This was Total Lyon, a realisation of the vision Michele Kang has spent millions creating
Melchie Dumornay is being swarmed, the Haiti forward smothered in a pile of limbs and gratitude. The final whistle is still 12 minutes from being blown, a meagre goal separating OL Lyonnes from Arsenal in a match that has been anything but straightforward. But it is a goal all of Dumornay’s making.
And even team-mates lose all sense of task, of time and space, when placed in such proximity to someone operating in a dimension all of their own. The goal that made it 3-1 to the French side in the second leg of the Women’s Champions League semi-final — and, crucially, won the tie — was a portrait of the game’s central protagonist: Dumornay in the 86th minute lifting a ball over the top of the Arsenal defence that perfectly found the run of Jule Brand, a pass that was a photocopy of the one Dumornay attempted 20 minutes earlier but that eluded Kadidiatou Diani by inches. No problem.
Reset. Retry. Eventually, Dumornay will come good.

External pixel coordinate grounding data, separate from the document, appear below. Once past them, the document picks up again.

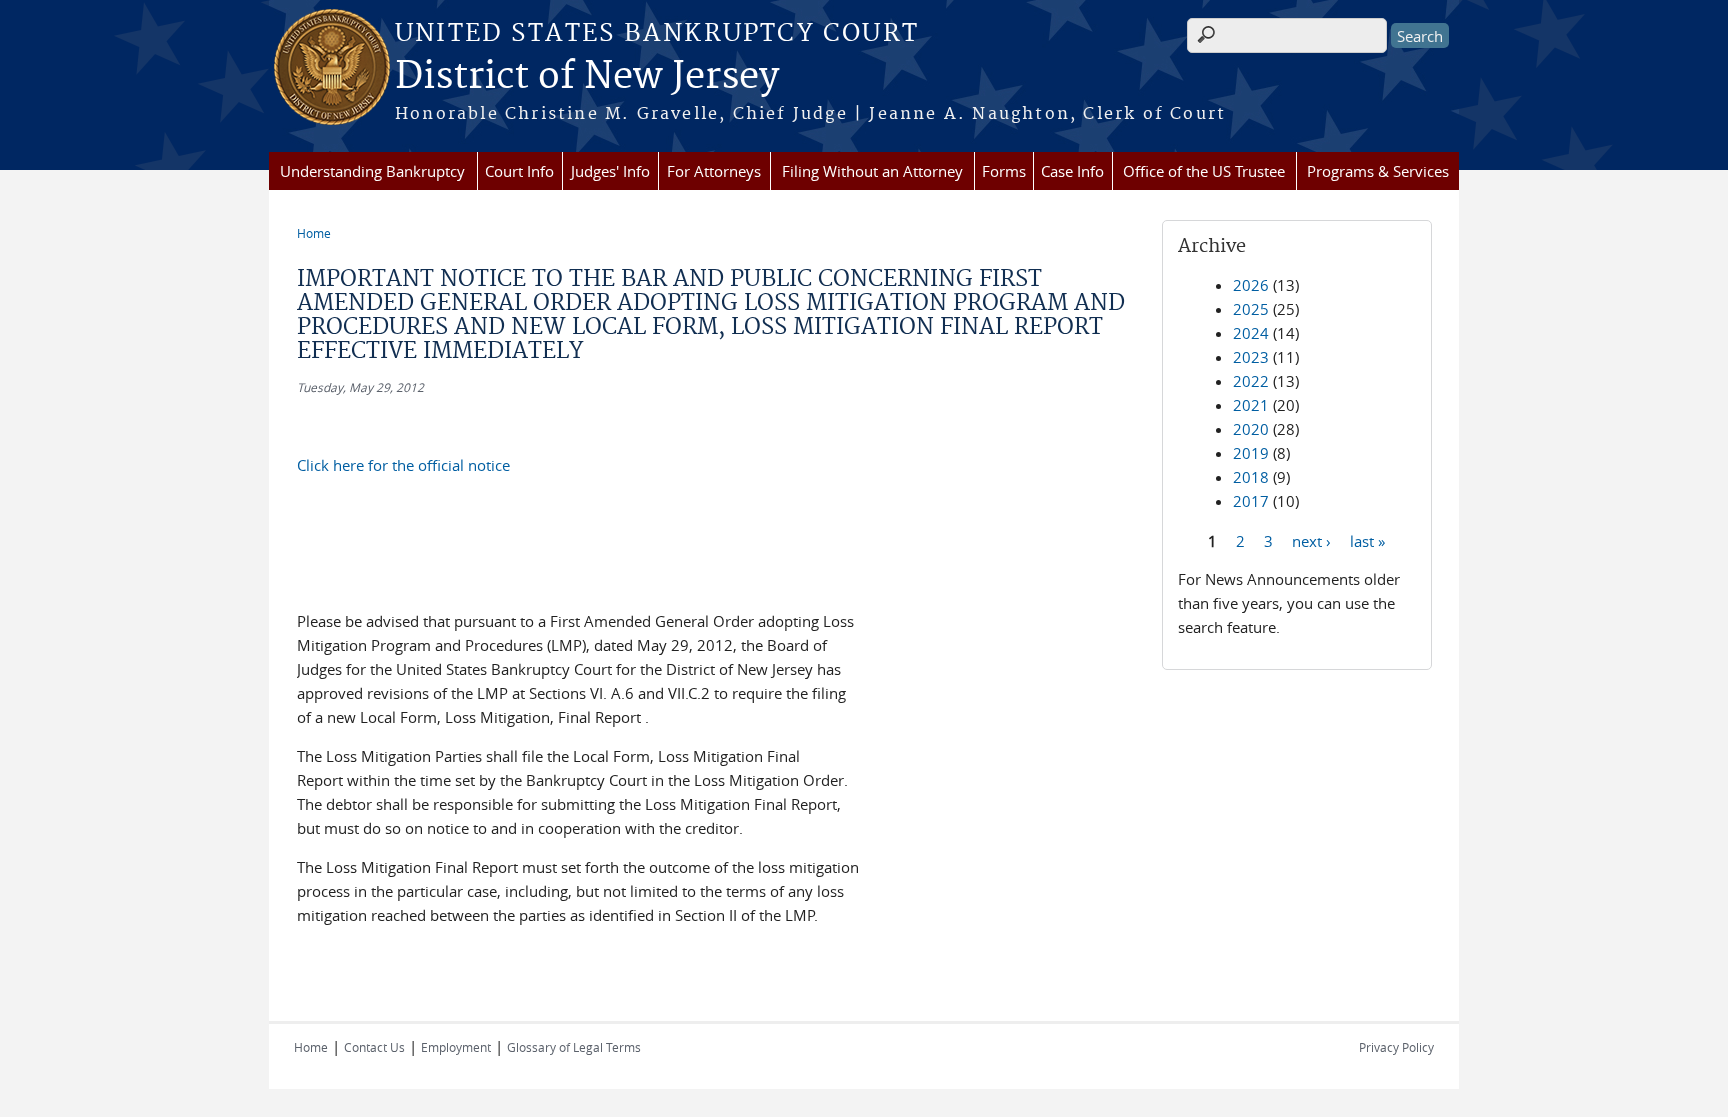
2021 (1251, 405)
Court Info (519, 171)
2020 (1251, 429)
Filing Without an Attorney (872, 171)
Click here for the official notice (403, 465)
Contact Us (374, 1047)
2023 (1251, 357)
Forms (1004, 171)
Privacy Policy (1396, 1047)
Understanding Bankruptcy (372, 171)
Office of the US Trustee (1204, 171)
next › (1311, 540)
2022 (1251, 381)
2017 (1251, 501)
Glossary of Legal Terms (574, 1047)
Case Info (1072, 171)
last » (1367, 540)
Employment (456, 1047)
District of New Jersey (587, 77)
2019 (1251, 453)
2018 (1251, 477)
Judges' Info (610, 171)
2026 (1251, 285)
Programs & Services (1378, 171)
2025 (1251, 309)
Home (314, 233)
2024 (1251, 333)
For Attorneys (714, 171)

Overturning a 2-1 first-leg deficit, Lyonnes deserved their victory. Their intensity, physicality and technical play were superior from the start, the type of performance expected from a superteam built loudly and with no expense spared by owner Michele Kang, who brought in France forward Marie-Antoinette Katoto and USWNT midfielder Lily Yohannes in the summer. And if there is a message to be taken from this semi-final victory, it is the ongoing reinstatement of Lyonnes at Europe’s top table.
The Champions League has historically been their playground, their eight titles an unrivalled point of pride, but the recent seasons have tested their pedigree. Lyonnes’ last Champions League triumph was in 2022. They had reached one final in three seasons.